Should the enquiry textarea be better placed after the personal details? Bearing in mind that other forms (there are 9) have far more detailed questions/fields than just 1 simple textarea and I presume that the order would follow the same pattern across all these forms (Specific detail/options then user details or the other way round).

I found what is the ideal order of fields to have in a contact form? and can agree that I should consider an enquiry form as a conversation but have no solid evidence when considered with 9 different forms?

  • 3
    A 'Where did you hear about us' field? * shudder *
    – JonW
    Commented Oct 31, 2012 at 12:14
  • i know, i know!
    – Mark
    Commented Oct 31, 2012 at 12:17
  • For what kind of inquiry is this form? Some sort of support or reporting a problem? Commented Oct 31, 2012 at 17:51
  • Sorry greenforest (brand new to this but that's no excuse!) The general form is a web contact form (i'm interested in contacting you to find out more and here are my details). The other forms are similar in that they are contact forms that the user has to provide their contact details but the other forms ask more questions related to particular products e.g. What operating system do you have? Which application are you interested in?
    – Mark
    Commented Nov 1, 2012 at 12:14
  • Possible duplicate: ux.stackexchange.com/questions/14466/… Commented Oct 17, 2013 at 8:48

1 Answer 1


I personally feel like if you try to think of your application as a real life human being, then it helps design all the interactions with a user in a more meaningful way.

So in this example, the user wants to ask your app a question/enquiry. Now if your app was a human being, how would that play out?

User: Hello, I have a question. Do you have the Planet Earth series on blu-ray ?

Your app: First, tell me who you are, where you are from, what's your phone number, where you live, how you heard about us, etc. And then you can ask your question.

User: But I just want to ask a simple question. Why do you need to know my address to even ask a question?

See where I'm going with this? Now you may have thought of this already and probably don't have a choice if your manager is forcing you to ask those questions to the user but I just want to throw it out there. Something for you to think about.

Imagine if it was the other way around. What if it was your app asking the user a question? You've seen TV show hosts/reporters asking people on the street some random question about politics or sports or something. This is how it goes.

Reporter: Hi, what's your name?

User: Dwight Shrute.

Reporter: Where are you from, Dwight?

User: Scranton, Pennsylvania.

Reporter: Scranton, cool! What do you do?

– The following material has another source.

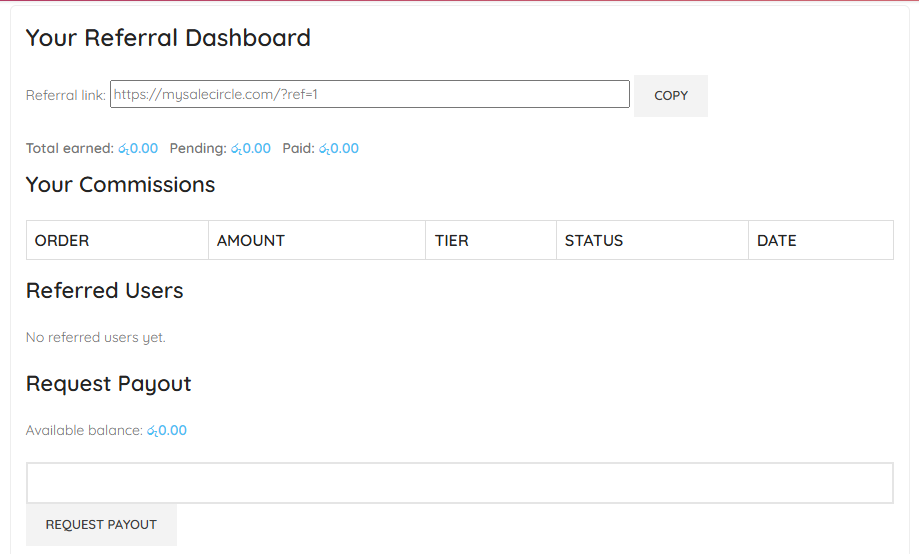Viewport: 919px width, 554px height.
Task: Click the Referred Users heading
Action: coord(104,291)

User: I'm a paper salesman.

Reporter: Nice! So what do you think about electronic voting machines, Dwight?

As you can see, now it makes more sense to ask the user about his background before you get to the question, which seems natural human behavior.

To summarize, the order depends on who is initiating the conversation; your app or the user.

And in this case since it is your user that has to enquire the app, starting with the question field first makes more sense.

  • Great answer! Good design should guide the user naturally throughout the entire piece (application, site, brochure, manual, etc.) without requiring effort from the user. The order of form elements should follow this same rule. Filling out a form that flows naturally will make the user's effort seem minimal, as @Girish describes, and avoid that "Ugghhh more questions????" feeling that we have all experienced before.
    – sacohe
    Commented Nov 1, 2012 at 2:28
  • Thanks Girish. I like the conversation example and how you've demonstrated which way the interaction gets instigated from.